OpenSeek-10B: Scaling Open-Source LLMs with Less Compute
DateMay 6Time14:30 - 15:00Location Open Stage
Pretraining large language models from scratch is expensive — but does it have to be? In this talk, we present OpenSeek-10B, a fully open-source 10B-parameter language model that outperforms Qwen3-14B-Base and other open-source models of comparable size, while reducing pretraining FLOPs by roughly 20x.
We share two key techniques that compound to dramatically improve pretraining efficiency: small-model initialization, which grows a well-trained 4B model to 10B scale through hybrid width-depth expansion, inheriting its learned capabilities instead of starting from scratch; and the Muon optimizer, which further accelerates training convergence over the widely-used AdamW. Combined with a carefully designed multi-stage data strategy built entirely on open-source datasets, OpenSeek-10B outperforms Qwen3-14B-Base and other open-source models of comparable size on mainstream benchmarks.

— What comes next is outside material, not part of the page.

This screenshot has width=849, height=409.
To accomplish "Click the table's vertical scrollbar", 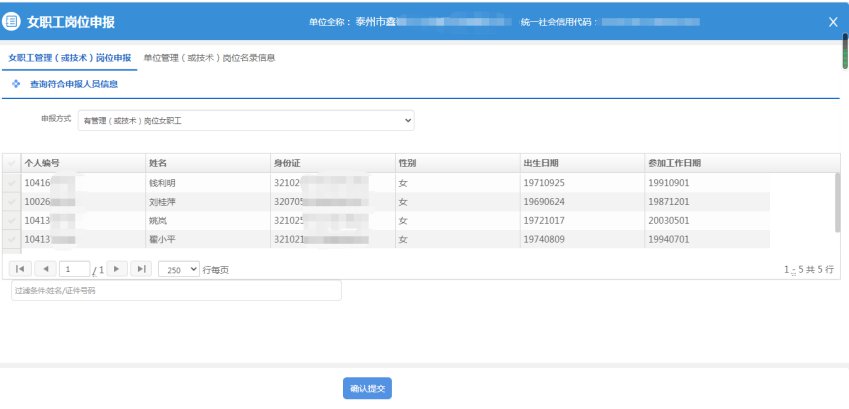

We will walk through the full recipe — model scaling, optimizer selection, data curation, and the lessons we learned along the way — providing a practical, reproducible blueprint for the community to pretrain competitive models at lower cost. We will also share how FlagOS, BAAI's open-source unified software stack validated across chips from 6 vendors, enables this recipe to run efficiently beyond a single hardware ecosystem.